Re: Tags and the Private Use Area

From: Kenneth Whistler (kenw@sybase.com)
Date: Tue May 01 2001 - 17:01:23 EDT


William Overington perorated:

> Asmus continues:
>
> Going further and outlining a protocol for such a
> thing is even worse - if done by the Unicode Consortium.
> However, it would be fine for any other organization
> to define the protocol - but that organization could
> not assign any special non-private characters.
>
> end quote
>
> If the Unicode Consortium found that it could act in this matter within
> limits then definition of a protocol would be all but an essential part of
> any such action.

But precisely as Asmus has stated, the Unicode Consortium (or more
propertly the Unicode Technical Committee) would not define any
such protocol for private use characters. It is entirely up to
external organizations to engage in such work if they choose to do
so.

>
> What I have in mind here is a set of private use area support tags, perhaps
> located in plane 14, better located in plane 0 if a contiguous block of 128
> unused codes in a reasonable place not within the private use area could be
> found.

This would be a request for encoding of standardized characters, which
the Unicode Technical Committee would, of course, have to decide upon.
However, judging by my experience in the Unicode Technical Committee and
the feedback so far on this list (and the feedback received on the
language tag characters in Plane 14, which were "deprecated on birth"), it
is rather unlikely that any such proposal would be approved by the
UTC.

Among other things, you have yet to have meet the challenge by Michael
Kaplan to provide a convincing case for their requirement.

>
> There would be a protocol saying that, in a plain unicode text file, but not
> in a rich text file,

This distinction already creates a problem for your proposal.
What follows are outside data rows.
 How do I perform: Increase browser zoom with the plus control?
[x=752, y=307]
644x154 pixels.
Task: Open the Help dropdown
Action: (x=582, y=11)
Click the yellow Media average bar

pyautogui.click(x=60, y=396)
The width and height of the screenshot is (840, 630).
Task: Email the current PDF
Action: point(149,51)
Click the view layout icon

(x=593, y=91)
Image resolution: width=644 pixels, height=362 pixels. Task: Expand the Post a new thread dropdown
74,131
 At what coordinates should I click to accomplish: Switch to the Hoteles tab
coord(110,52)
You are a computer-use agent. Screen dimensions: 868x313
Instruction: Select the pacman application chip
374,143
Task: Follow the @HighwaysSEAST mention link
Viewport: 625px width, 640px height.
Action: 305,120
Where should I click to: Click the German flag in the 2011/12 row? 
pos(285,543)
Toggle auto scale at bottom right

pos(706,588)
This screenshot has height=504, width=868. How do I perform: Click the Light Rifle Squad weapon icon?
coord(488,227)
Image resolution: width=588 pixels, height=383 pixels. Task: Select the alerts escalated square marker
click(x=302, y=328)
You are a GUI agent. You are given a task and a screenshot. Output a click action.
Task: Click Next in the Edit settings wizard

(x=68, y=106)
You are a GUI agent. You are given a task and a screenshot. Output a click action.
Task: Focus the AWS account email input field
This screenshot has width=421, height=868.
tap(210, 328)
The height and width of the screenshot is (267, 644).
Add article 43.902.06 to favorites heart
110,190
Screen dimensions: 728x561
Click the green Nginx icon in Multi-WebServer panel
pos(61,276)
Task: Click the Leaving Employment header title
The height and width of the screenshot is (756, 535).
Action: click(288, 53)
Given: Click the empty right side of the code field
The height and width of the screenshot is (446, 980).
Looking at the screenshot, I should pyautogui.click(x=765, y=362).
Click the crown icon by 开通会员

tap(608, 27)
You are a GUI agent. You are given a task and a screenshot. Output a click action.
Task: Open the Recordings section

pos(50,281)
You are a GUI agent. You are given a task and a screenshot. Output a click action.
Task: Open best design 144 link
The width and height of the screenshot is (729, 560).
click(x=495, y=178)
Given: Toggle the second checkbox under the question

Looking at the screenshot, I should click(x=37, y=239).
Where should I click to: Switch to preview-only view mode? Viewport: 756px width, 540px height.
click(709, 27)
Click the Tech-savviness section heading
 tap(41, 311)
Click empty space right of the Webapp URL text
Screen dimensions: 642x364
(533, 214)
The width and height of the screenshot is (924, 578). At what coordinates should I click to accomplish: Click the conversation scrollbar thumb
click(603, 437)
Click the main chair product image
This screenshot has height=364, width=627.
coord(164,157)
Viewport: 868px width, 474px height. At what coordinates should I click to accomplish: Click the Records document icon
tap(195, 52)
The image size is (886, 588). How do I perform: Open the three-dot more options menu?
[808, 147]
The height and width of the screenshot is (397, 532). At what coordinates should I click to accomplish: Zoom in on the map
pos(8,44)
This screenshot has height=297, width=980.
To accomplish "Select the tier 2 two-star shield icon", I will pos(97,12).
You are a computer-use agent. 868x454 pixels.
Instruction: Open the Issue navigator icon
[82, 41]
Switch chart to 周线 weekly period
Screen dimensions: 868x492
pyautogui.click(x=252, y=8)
Rich text
contains chunks of plain text, and introducing a bunch of tag characters
and a protocol for using them which have to be kept out of rich text, but
which can be in plain text, creates a filtering and transducement problem.
That would introduce a problem, rather than eliminating a problem.

> certain information related to the meanings ascribed to
> any private use area codes used *may, but need not* be included using these
> tags. However, *if* that information is included using these tags, then
> this format of providing that information *must* be used.

... by a process that chooses to honor that protocol. But that would be
outside the scope of the Unicode Standard and nothing that one could depend
on a process conformant to the Unicode Standard to be following, merely by
virtue of that conformance claim.

> The protocols
> could be carefully designed so that no limiting presumption whatsoever as to
> the nature of the usages of the private use area that were capable of being
> described using the protocols were made by the protocols.
>
> I suggest that such a facility would be useful and would provide a sound
> basis for the future.

I don't think so. Frankly I don't think things would be any better than with
the kind of plain text alternatives that have already been suggested.

Or, if you are convinced that there really is sufficient reason and demand
to automate the processing, an alternative is simply to provide for
a PUAconventions.xml file, which would contain the information you are
suggesting for the protocol. Point at the appropriate PUAconventions.xml
file, and you get the equivalent of trying to bury such information in plain
text files, without actually touching the plain text files or requiring
any additions to the Unicode Standard.

>
> The alternative is either chaos or the need to use a protocol put forward by
> an organization other than the Unicode Consortium or by an individual.

Exactly.

> Yet
> such a protocol would not have had the benefit of the full procedures of the
> Unicode Consortium in its drafting and would have no standing above any
> informal agreement amongst some users that it might receive and certainly
> not the endorsement of the Unicode Consortium.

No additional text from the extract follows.